Brèves
Journée d'hier mouvementée. J'ai fait un malaise dans le bus en sortant des cours. La chaleur, le tournis, Sara par terre. Le conducteur en panique appelle les pompiers.
"Mademoiselle, mademoiselle, quel jour sommes-nous ?
- Je suis passée en explication de texte en anglais ce matin, on est jeudi.
- Mademoiselle, où sommes-nous ?
- Pas loin du lycée.
- Non mademoiselle, c'est un camion de pompier, nous sommes dans un camion et nous allons à l'hôpital."
Arrivés
à l'hôpital, ils m'envoient au service gynécologie. Bah oui, une jeune
fille qui fait un malaise est forcément enceinte. J'ai beau leur dire
que j'ai mes règles et qu'il y a peu de chances que j'ai une brioche au
four, ils s'acharnent.
"Vous allez voir un médecin qui va vous faire un bilan de santé.
- Prise de sang ?
- Peut-être.
- J'y vais pas !
- Mais vous n'avez pas le choix, vous avez fait un malaise, on est intervenu, vous devez absolument voir un médecin."
Je
n'ai pas mes papiers sur moi, l'infirmière me demande quatre fois si je
suis française. Et je me retrouve dans la salle d'attente du service
gynécologie. Une jeune asiatique en mode autiste, un jeune couple de
blacks qui se disputent haut et fort, une femme enceinte jusqu'aux yeux
qui plonge frénétiquement la main dans un paquet de chips et humidifie
régulièrement un gant de toilette qu'elle garde sur le front. Elle a
l'air de souffrir atrocement, il ne fait pas bon d'être enceinte par ce
temps. Et il y aussi une grosse dame noire, l'air fatiguée, en robe
traditionnelle crasseuse et en baskets/tongs. Elle trimballe ses trois
énormes sacs plastiques avec elle et répète machinalement "si
on ne me fait pas l'échographie je dois m'en aller, il y a l'office à
15h à l'église évangélique de la Bastille, je dois y être, je vais
partir." Elle parle toute seule, a l'air sérieusement atteinte. Elle s'adresse au jeune couple qui n'en finit pas de s'exclamer : "Les jeunes, les jeunes. Je ne comprends pas. Dieu, donne moi la force de comprendre, donne leur la force de garder l'enfant." Puis elle se tourne vers moi et me répète "Faut pas tuer les bébés, c'est un cadeau du ciel. Moi, je le garde, il faut pas tuer les bébés..." Je n'ai ni le droit de manger ni le droit le boire avant de voir
un médecin. Il est 14h, j'ai faim et quand j'ai faim, je deviens irritable.
Au bout d'une demi-heure de prêchi-prêcha, je lui dis gentiment qu'un
embryon, ce n'est pas un bébé et qu'il y a des gens très sérieux qui
ont étudié le développement de la cellule qui lui diront tout ça mieux
que moi.

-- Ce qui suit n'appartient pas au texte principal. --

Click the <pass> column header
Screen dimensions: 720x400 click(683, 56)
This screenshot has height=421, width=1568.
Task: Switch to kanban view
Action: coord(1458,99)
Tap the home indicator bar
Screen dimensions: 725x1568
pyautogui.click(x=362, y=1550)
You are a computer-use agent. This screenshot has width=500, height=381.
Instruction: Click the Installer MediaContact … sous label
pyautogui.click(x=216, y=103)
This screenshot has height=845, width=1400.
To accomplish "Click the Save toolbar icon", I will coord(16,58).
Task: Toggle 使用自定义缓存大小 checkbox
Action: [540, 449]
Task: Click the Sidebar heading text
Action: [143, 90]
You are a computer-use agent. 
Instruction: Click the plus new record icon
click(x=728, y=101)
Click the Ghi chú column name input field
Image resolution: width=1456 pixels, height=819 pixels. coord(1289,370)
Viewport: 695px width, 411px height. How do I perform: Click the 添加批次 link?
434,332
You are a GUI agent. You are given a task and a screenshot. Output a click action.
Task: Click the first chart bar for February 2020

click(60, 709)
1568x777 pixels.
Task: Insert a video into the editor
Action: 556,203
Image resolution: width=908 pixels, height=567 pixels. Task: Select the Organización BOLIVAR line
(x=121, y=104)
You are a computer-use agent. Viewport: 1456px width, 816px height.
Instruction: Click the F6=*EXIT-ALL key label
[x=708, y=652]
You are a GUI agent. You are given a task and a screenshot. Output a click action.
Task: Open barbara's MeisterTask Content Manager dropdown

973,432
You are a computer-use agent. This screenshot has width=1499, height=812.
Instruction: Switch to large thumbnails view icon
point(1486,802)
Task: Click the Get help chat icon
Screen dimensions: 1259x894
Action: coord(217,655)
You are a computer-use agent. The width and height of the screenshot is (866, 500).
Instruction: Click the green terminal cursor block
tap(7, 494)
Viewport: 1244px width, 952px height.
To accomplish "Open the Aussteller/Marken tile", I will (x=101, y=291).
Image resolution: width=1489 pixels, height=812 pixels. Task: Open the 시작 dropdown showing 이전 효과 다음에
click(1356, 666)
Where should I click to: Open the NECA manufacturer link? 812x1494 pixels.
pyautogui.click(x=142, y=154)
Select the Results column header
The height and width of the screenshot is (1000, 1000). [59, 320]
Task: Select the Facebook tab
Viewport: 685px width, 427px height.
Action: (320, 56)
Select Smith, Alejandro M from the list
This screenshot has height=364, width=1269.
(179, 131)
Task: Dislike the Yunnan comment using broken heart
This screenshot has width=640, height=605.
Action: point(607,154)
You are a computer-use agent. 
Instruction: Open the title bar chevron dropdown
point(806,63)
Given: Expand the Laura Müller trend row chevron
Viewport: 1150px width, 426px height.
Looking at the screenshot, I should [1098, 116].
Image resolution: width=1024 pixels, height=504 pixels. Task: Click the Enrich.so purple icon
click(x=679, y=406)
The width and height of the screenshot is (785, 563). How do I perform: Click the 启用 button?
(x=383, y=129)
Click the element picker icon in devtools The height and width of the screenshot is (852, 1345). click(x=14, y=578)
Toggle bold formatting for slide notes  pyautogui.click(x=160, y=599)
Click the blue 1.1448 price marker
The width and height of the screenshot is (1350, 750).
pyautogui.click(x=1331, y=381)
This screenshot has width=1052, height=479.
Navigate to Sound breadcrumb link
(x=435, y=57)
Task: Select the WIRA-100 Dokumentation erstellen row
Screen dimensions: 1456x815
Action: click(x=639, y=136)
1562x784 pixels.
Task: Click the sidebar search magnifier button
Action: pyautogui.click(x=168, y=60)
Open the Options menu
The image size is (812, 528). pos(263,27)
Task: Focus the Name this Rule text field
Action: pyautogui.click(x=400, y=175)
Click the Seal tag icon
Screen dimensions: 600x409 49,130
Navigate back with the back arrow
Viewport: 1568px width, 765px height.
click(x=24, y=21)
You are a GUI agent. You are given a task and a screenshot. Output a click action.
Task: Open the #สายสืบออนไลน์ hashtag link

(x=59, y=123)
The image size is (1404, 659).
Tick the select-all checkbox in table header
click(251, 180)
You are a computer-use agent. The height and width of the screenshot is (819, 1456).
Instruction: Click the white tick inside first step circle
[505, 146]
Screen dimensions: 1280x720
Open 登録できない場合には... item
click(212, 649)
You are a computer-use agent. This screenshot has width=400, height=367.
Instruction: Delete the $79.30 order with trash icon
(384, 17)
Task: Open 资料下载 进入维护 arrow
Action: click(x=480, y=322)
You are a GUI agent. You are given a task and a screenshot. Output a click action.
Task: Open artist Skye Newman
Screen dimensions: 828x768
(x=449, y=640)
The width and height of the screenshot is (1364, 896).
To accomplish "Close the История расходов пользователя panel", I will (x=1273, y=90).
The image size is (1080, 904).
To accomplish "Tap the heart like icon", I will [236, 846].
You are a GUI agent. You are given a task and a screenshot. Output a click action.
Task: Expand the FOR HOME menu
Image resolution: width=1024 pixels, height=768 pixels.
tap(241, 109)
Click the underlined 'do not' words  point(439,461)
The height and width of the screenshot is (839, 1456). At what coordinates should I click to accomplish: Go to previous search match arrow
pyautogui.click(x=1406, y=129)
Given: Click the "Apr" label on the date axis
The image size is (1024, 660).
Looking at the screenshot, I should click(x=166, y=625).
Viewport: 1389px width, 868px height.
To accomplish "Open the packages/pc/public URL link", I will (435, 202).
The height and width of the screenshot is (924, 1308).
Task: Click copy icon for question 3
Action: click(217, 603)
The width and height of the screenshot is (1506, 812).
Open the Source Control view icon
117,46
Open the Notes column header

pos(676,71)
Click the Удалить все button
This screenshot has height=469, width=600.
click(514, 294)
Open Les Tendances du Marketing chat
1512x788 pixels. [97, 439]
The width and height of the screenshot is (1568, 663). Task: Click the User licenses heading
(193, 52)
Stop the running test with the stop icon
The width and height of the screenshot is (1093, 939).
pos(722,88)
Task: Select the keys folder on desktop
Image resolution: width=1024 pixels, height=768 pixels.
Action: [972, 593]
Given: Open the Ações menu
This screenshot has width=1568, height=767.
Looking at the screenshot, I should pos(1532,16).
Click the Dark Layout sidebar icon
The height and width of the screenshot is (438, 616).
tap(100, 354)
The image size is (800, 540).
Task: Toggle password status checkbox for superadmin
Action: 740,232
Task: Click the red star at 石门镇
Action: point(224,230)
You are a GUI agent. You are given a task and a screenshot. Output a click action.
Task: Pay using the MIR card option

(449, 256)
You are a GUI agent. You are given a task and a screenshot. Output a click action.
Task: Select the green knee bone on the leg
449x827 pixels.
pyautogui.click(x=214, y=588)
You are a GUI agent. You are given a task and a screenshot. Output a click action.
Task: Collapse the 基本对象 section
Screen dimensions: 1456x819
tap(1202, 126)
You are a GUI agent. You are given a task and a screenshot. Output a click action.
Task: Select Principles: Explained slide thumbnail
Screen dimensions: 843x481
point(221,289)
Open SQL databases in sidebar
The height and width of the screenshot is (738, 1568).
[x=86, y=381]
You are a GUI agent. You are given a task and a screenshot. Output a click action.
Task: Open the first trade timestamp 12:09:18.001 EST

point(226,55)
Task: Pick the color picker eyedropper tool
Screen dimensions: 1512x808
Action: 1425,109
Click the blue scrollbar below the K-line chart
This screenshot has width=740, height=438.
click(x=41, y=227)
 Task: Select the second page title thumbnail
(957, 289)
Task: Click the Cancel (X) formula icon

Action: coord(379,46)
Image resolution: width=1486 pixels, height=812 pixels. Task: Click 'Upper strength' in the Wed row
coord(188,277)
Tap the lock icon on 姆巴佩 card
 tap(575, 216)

Erreur fatale. Elle est maintenant persuadée que je viens pour
une démarche d'avortement et ne me lâche plus la grappe. Je craque. Je
retourne voir l'infirmière pour lui dire que je vais bien, que je ne
vois pas ce que je fiche au service des gros bidons et que je vais
rentrer chez moi.
"Rentrez si vous voulez, mais si vous refaites un malaise, on n'est pas responsable."
Super,
elle n'aura pas ma mort sur la conscience. Je sors au pas de course de
cet asile de fous et file chez moi. Pas que ça à faire. Une fois rentrée, je fonce à Franprix acheter des kinder
bueno, du toblerone et une bouteille de taillefine aromatisée. A la
caisse, la caissière me dévisage d'un air désespéré "encore une victime de la pub..."
J'ai envie de lui dire que ce n'est pas du tout ce qu'elle croit, que
c'est ma technique d'automédication testée et approuvée, et que mum me
soutient. Mais je ne le fais pas.
Après-midi & soirée tout en douceur avec A. : prélude à la sieste et pâtisserie viennoise. Elle sait dire "je suis speed" en espagnol. On est bien. La vie est belle.
C. m'a fait un collage merveilleux... "Ecrivez ! Que l'érotisme printanier chasse l'hiver des âmes chômées..." Pour une fille en vacance, elle ne chôme pas vraiment des dix doigts.